WRITTEN EXERCISE: Print the part of the material that opens with the line containing "You are a computer-use" and closes with the line containing "Instruction: Zoom in on the map", reproducing those lines exactly and nothing else.

PROVIDED RECORDS:
• • • •
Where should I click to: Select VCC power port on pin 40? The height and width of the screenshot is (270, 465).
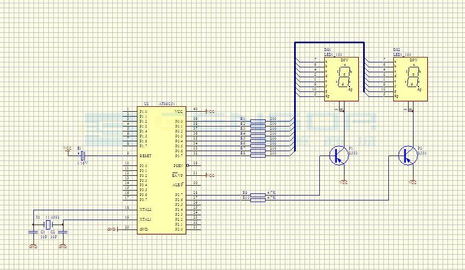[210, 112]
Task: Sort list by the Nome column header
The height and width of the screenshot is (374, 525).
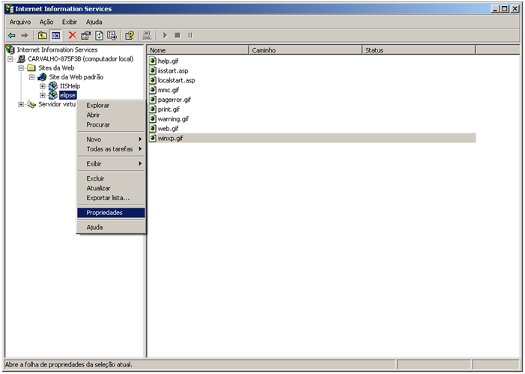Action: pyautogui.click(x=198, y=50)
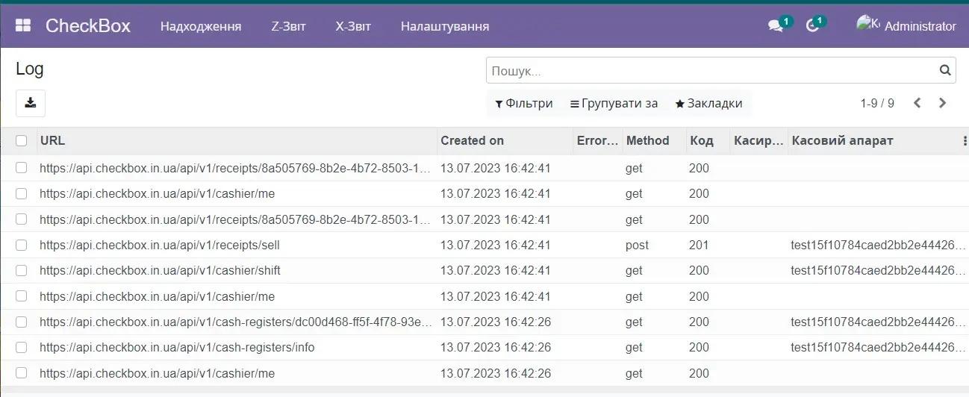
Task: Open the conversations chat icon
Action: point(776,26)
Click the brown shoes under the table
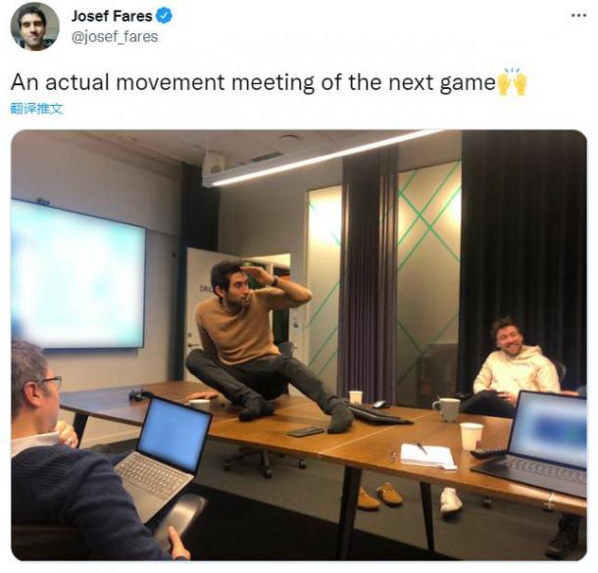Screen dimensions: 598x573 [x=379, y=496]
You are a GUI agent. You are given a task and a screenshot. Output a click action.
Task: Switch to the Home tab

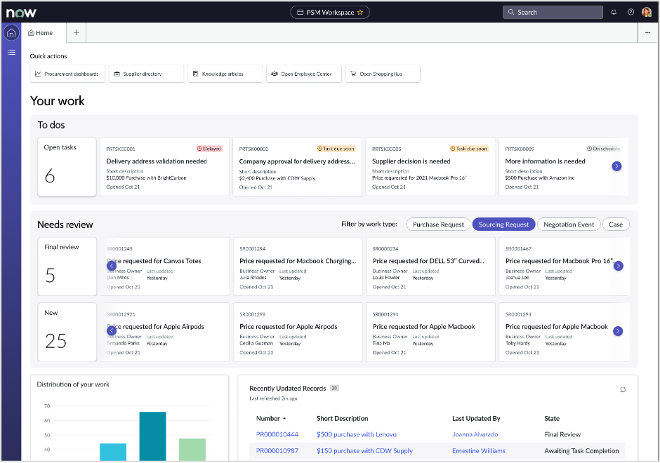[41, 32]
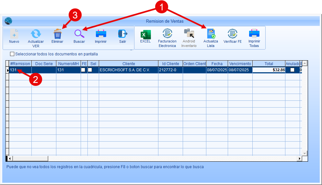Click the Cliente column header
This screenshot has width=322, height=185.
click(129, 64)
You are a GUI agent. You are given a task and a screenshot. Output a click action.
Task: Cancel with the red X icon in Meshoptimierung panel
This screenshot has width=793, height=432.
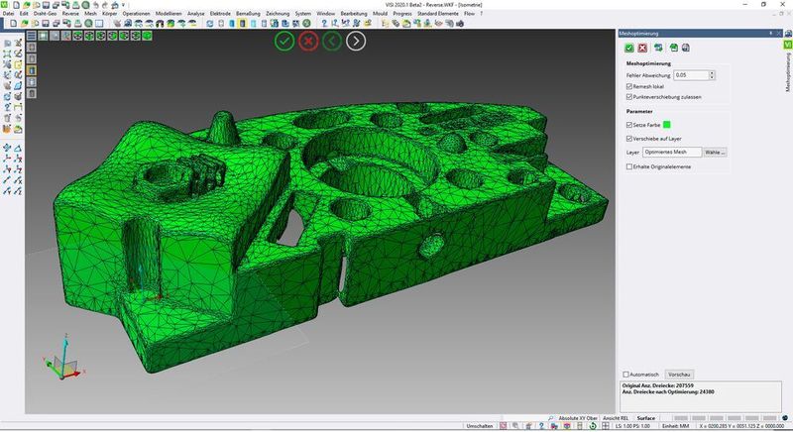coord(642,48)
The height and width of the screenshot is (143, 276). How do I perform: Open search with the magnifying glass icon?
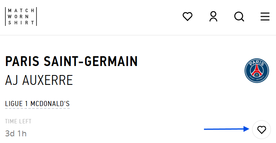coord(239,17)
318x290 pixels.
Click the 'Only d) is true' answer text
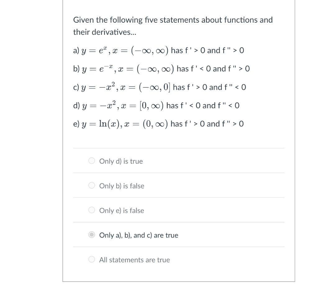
• • • •
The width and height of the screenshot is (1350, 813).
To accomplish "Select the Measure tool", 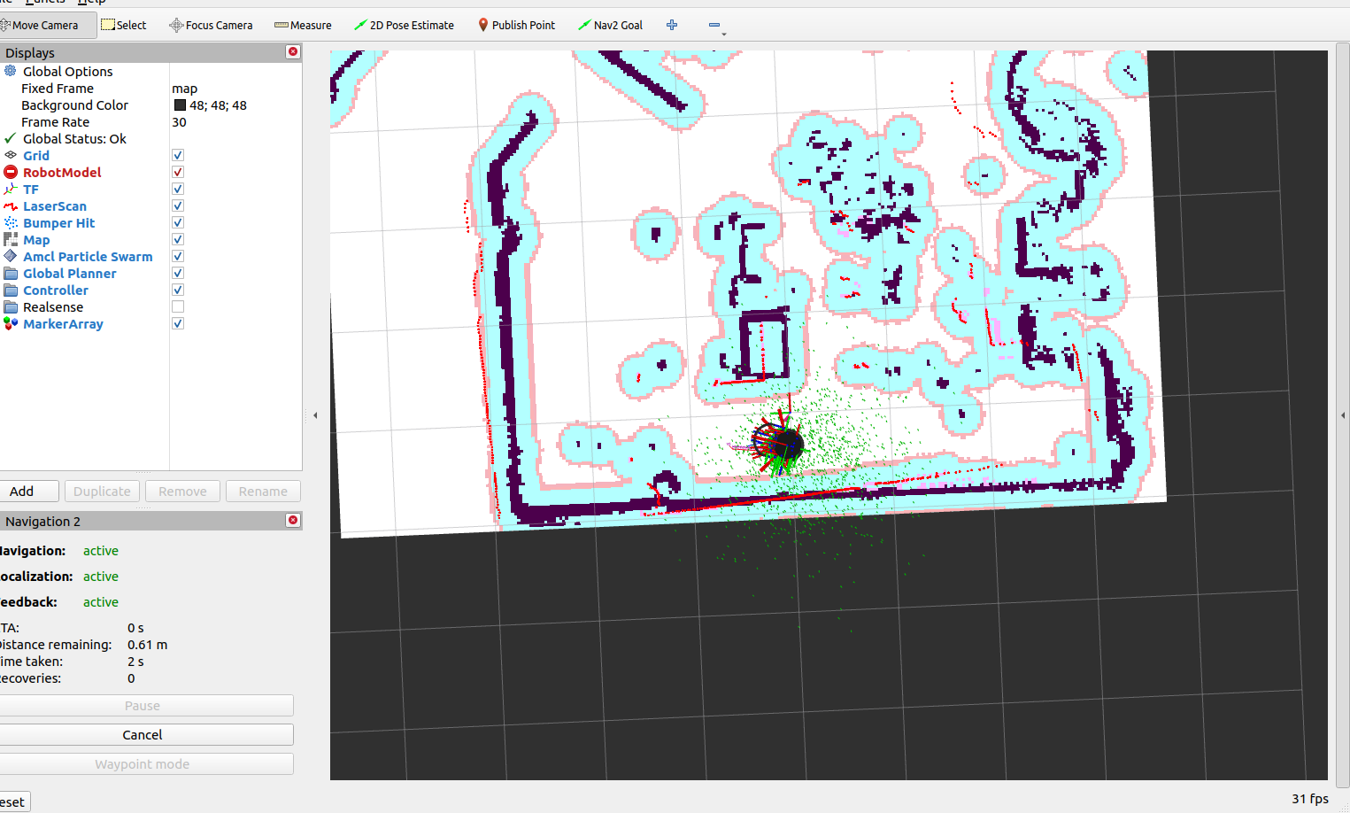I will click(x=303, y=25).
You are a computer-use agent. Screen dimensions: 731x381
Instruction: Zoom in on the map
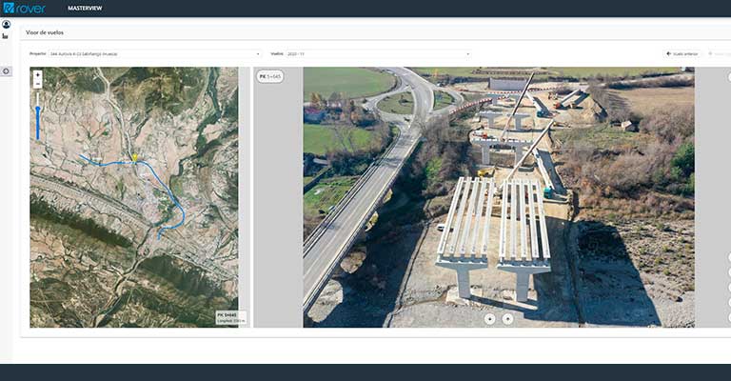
• • • •
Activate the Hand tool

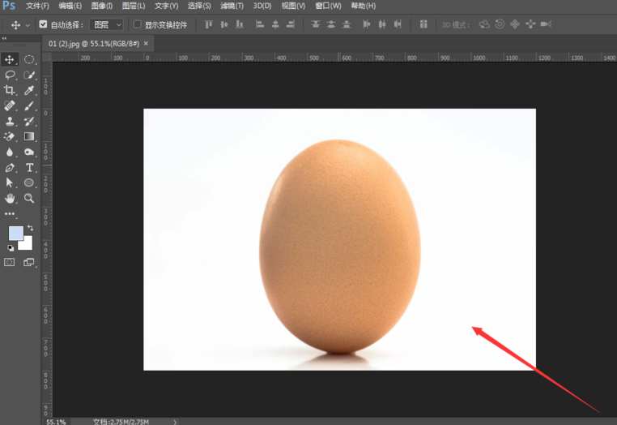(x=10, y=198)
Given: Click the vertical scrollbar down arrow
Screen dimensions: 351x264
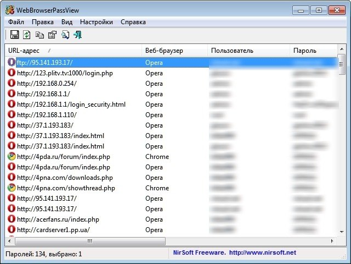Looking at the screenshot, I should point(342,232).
• • • •
OUTPUT BELOW:
You are a computer-use agent. Screen dimensions: 731x381
Instruction: Zoom in on the map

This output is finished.